_What to do_.
Reproduce the data verbatim from the line with "Screen dimensions: 1080x599" up to and including the line with "click(518, 225)", and omit the pictures from your answer.
───── Record extracts
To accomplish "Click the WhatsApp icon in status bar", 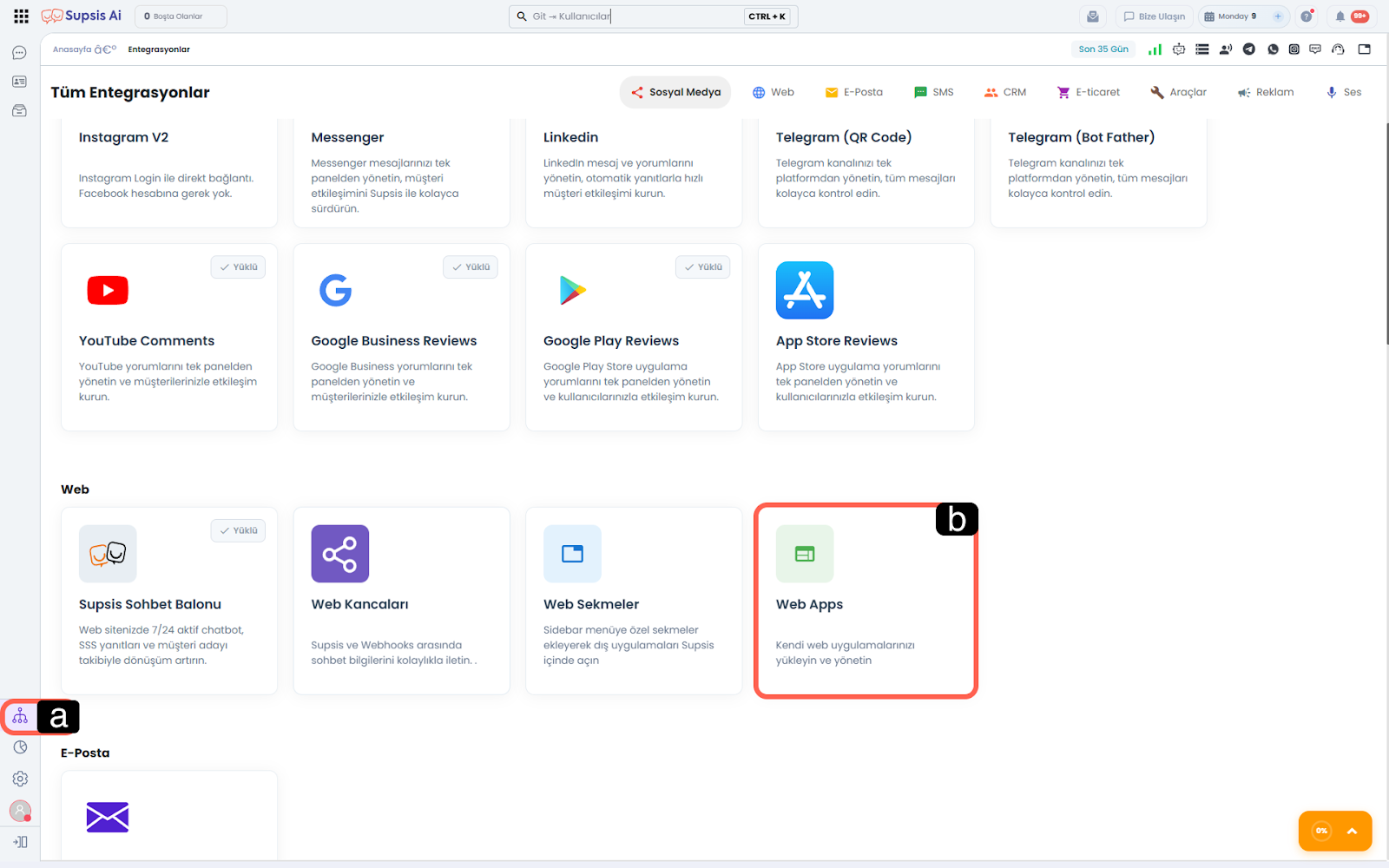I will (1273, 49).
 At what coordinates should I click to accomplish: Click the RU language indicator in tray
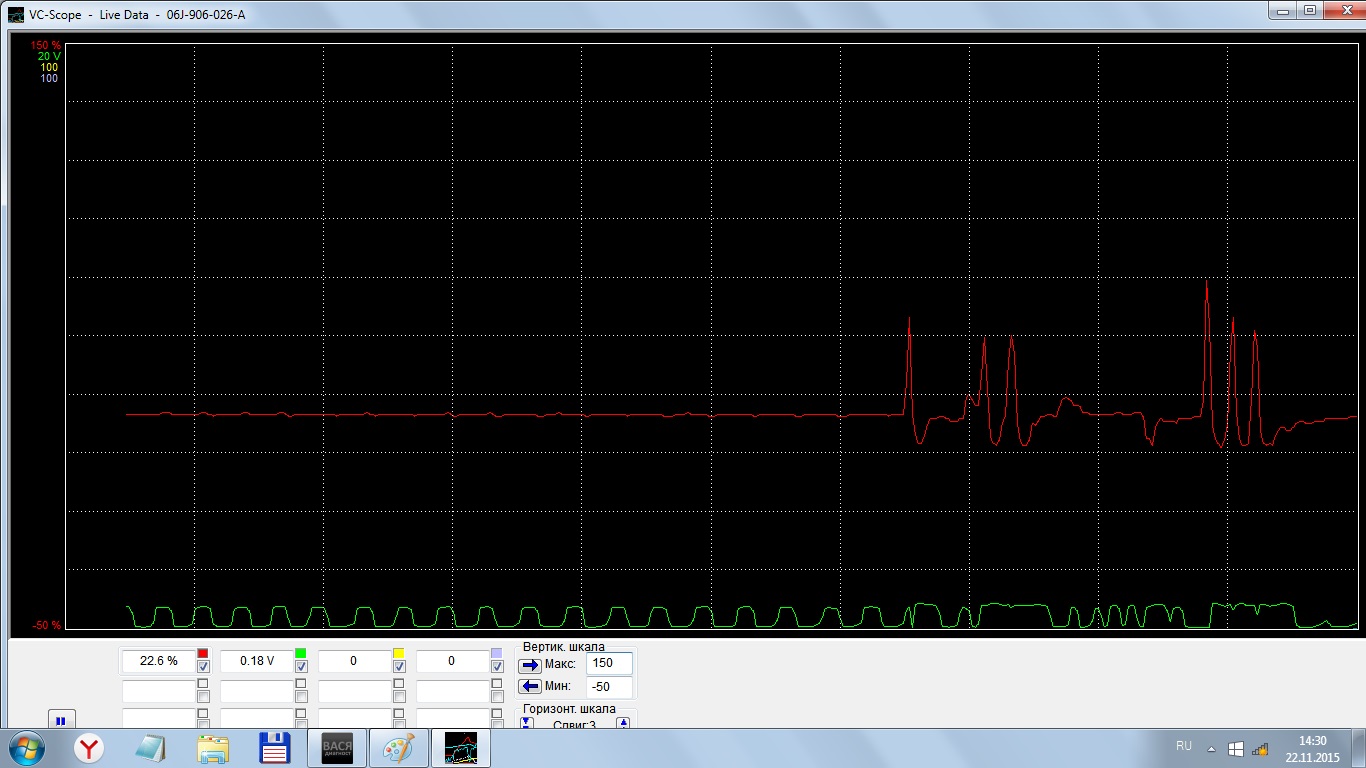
──────────
───── Record extracts
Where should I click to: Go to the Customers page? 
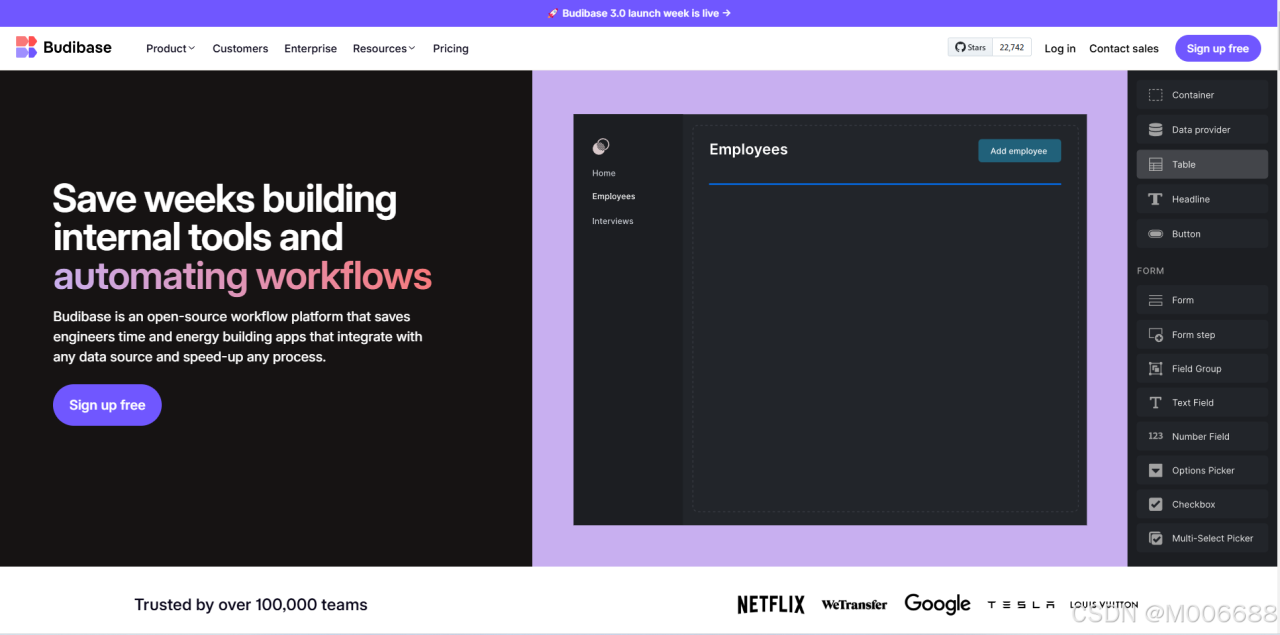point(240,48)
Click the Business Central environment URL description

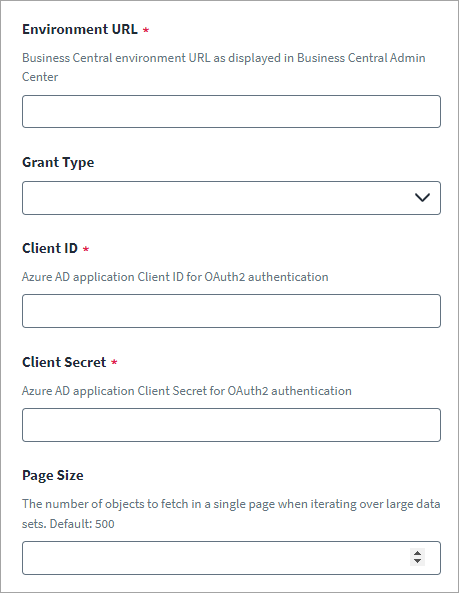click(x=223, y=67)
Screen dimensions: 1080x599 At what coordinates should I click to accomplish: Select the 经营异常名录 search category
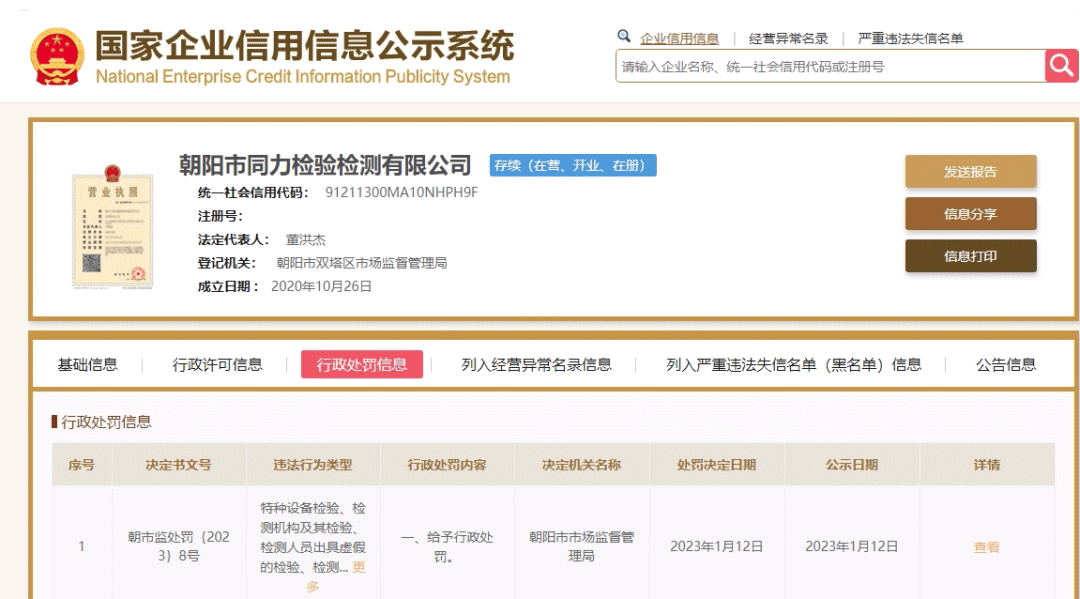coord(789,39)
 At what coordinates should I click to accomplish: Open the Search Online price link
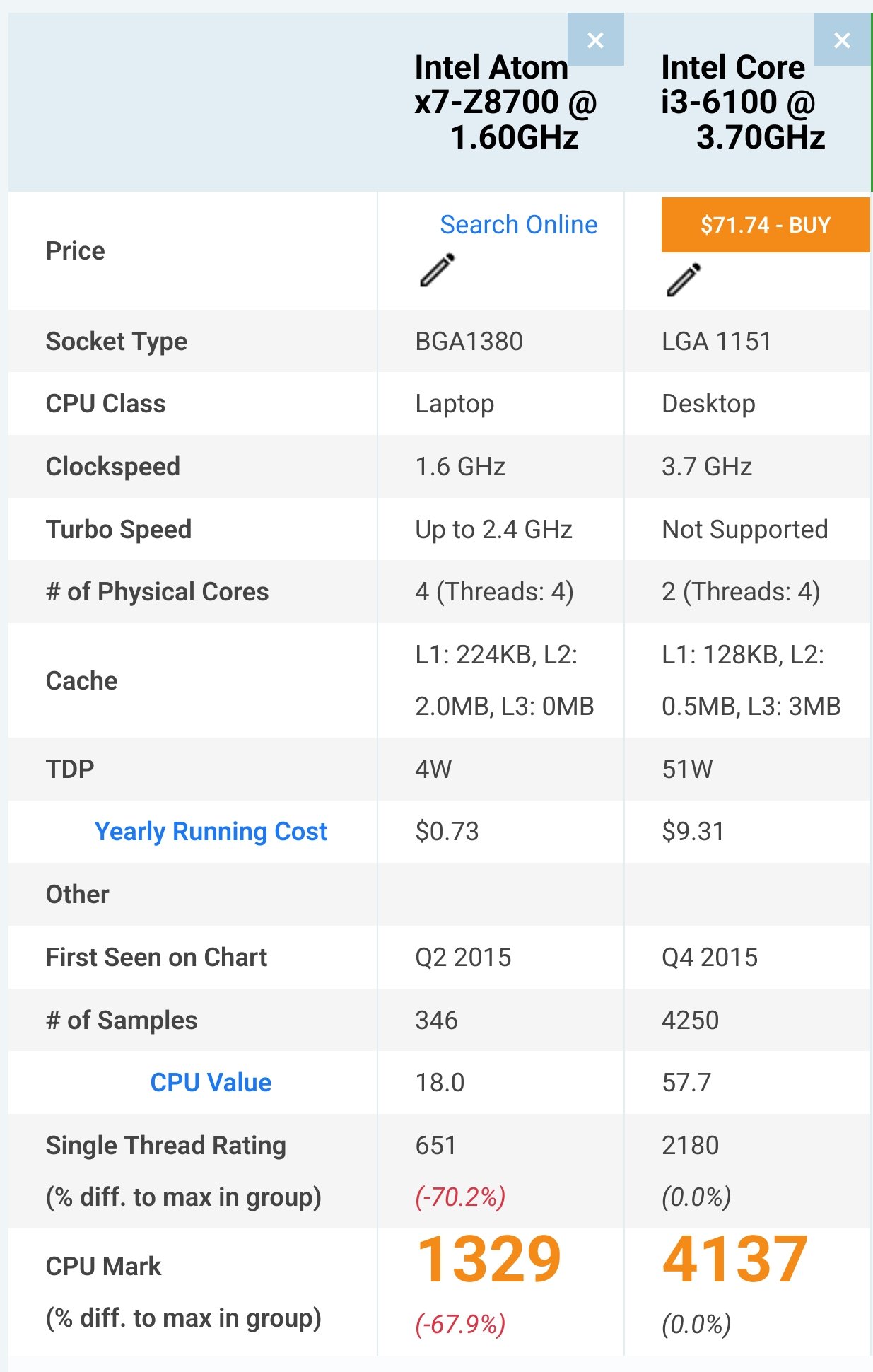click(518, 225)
──────────
_Correct output_.
Screen dimensions: 1080x599 At what coordinates should I click to accomplish: Select the 经营异常名录 search category
coord(789,39)
 At what coordinates should I click to accomplish: Open the Search Online price link
click(518, 225)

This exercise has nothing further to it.